++++ Texto de la noticia
Desde principios de la semana pasada, agentes de la Guàrdia Urbana y de los Mossos d'Esquadra han empezado a realizar redadas para atajar el problema del top manta en el centro de Barcelona. Tras meses de impunidad, los policías tratan de disuadir a los vendedores ambulantes de ejercer su negocio mediante operaciones especiales.

Martes, jueves y sábado de la semana pasada, los agentes actuaron en el centro de Barcelona con distinto resultado. Mientras que el martes requisaron 915 artículos, mientras que el sábado, el botín policial fue de 4.100 productos que se vendían. En cambio, el jueves, no confiscaron nada. El motivo es que antes de que los agentes llegaran a la zona, los vendedores ambulantes abandonaron el lugar.

CHIVATAZO

Este miércoles ha vuelto a ocurrir lo mismo. Agentes de la Guàrdia Urbana y de los Mossos d'Esquadra han preparado un operativo especial que tenía por objetivo intervenir en las zonas de Colón, primero, y plaza Catalunya, después. Pero cuando se encontraban de camino, una patrulla de incógnito que vigilaba la zona ha avisado que los manteros estaban recogiendo los objetos que vendían y que se marchaban del lugar tras hablar con dos mujeres.

Los agentes han cambiado entonces su dirección y han decidido dirigirse a plaza Catalunya, con el objetivo de intervenir en el intercambiador subterráneo de las estaciones de tren y de metro. Pero, otra vez, los vendedores ambulantes han recogido sus artículos y se han ido después de que otras dos mujeres se dirigieran a ellos. En ese momento, una patrulla de incógnito que vigilaba la zona, se ha dirigido a las dos mujeres que han avisado a los manteros y les han pedido que se identificaran, a lo que ellas han respondido, según agentes que han participado en el dispositivo, que eran asistentes sociales del Ayuntamiento que realizan un trabajo psicosocial con los vendedores ambulantes.

VERSIÓN MUNICIPAL

Fuentes del Ayuntamiento consultadas al respecto se han mostrado extrañadas por los hechos y han expresado que no tenían “conocimiento” de ello. “Desde el Ayuntamiento no se avisa a nadie para tapar un acto delictivo”, han asegurado las mismas fuentes, que han añadido: “Nos gustaría saber el nombre y los apellidos de las personas que han realizado el presunto chivatazo para actuar en consecuencia”.

DOBLE JUEGO

Los agentes que han participado en la operación se han sentido engañados y desanimados, según ha declarado a este medio un miembro del dispositivo. Eugenio Zambrano, portavoz del sindicato CSIF en el Ayuntamiento, ha explicado a Metrópoli Abierta que se trata de una “vergüenza” porque mientras la alcaldesa Colau y su equipo de gobierno anuncian que quieren acabar con esta práctica ilegal, están obstruyendo a la justicia al avisar a los manteros de las actuaciones, lo cual ha señalado que podría ser denunciable por obstrucción a la justicia, según su versión.

Zambrano ha denunciado a este medio el doble juego que realiza el Ayuntamiento, según su versión, por un lado criticando la venta ambulante, pero por otra avisándoles de las actuaciones policiales para evitar el éxito de las mismas.
++++++++
Datos del problema: Copia el fragmento de la noticia sobre el top manta que empieza con "Martes, jueves y" y acaba con "abandonaron el lugar.", pero cambia "los vendedores ambulantes" por "los manteros". Los ítems no tienen nada que ver con la noticia.
++++ Extractos de datos
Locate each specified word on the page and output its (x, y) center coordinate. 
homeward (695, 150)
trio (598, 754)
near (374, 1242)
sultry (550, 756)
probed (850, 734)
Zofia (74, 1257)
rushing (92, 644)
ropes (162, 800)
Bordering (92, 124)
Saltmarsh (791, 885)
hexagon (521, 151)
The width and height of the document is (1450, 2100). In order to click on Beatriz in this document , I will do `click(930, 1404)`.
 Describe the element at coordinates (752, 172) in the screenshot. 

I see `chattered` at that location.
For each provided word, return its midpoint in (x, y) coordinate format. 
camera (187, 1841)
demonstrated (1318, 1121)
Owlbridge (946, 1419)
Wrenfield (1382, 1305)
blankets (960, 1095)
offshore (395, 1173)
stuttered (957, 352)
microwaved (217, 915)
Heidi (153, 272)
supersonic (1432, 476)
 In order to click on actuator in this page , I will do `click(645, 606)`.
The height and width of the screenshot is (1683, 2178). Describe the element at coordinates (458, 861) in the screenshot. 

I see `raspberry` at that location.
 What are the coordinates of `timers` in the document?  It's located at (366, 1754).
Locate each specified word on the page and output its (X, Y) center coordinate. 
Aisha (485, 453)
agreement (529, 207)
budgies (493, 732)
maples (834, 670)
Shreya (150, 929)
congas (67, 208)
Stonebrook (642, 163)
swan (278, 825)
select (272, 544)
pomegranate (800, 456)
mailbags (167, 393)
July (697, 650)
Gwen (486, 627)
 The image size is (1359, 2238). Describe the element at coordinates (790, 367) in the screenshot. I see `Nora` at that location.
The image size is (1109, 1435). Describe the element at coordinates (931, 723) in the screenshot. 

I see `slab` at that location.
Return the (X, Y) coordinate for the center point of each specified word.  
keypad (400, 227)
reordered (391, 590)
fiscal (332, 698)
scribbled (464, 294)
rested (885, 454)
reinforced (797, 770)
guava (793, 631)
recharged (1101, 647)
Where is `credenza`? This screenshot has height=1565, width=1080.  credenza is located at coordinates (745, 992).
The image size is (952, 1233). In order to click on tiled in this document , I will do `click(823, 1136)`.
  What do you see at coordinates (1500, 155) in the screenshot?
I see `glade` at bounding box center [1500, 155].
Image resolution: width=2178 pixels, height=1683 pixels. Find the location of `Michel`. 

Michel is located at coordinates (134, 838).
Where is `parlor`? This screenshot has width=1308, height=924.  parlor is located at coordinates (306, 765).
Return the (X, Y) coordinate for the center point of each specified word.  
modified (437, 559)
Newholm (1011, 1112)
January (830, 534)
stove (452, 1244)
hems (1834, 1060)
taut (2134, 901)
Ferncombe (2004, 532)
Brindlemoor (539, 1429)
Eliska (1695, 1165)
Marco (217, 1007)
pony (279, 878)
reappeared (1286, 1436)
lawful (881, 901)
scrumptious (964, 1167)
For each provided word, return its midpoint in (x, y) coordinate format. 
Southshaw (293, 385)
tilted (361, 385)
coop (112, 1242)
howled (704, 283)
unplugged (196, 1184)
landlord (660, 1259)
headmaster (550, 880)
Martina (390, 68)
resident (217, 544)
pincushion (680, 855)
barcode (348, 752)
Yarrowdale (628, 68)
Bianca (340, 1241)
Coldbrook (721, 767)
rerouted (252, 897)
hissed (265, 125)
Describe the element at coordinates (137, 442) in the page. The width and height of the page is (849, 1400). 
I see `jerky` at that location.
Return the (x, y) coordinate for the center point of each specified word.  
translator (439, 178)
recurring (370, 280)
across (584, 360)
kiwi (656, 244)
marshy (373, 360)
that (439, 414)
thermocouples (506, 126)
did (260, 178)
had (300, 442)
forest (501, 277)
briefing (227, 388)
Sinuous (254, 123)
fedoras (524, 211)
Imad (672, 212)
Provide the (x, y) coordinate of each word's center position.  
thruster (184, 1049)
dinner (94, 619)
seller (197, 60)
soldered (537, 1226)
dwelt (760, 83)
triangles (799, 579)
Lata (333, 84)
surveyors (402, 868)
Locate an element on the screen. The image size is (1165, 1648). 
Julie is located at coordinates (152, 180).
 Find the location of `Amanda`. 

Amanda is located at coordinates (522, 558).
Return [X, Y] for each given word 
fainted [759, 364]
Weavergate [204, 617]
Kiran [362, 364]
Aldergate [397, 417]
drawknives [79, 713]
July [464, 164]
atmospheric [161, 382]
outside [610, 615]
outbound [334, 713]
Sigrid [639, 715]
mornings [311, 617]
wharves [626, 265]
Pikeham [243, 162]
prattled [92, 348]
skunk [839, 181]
++++++++
Respuesta escrita:
Martes, jueves y sábado de la semana pasada, los agentes actuaron en el centro de Barcelona con distinto resultado. Mientras que el martes requisaron 915 artículos, mientras que el sábado, el botín policial fue de 4.100 productos que se vendían. En cambio, el jueves, no confiscaron nada. El motivo es que antes de que los agentes llegaran a la zona, los manteros abandonaron el lugar.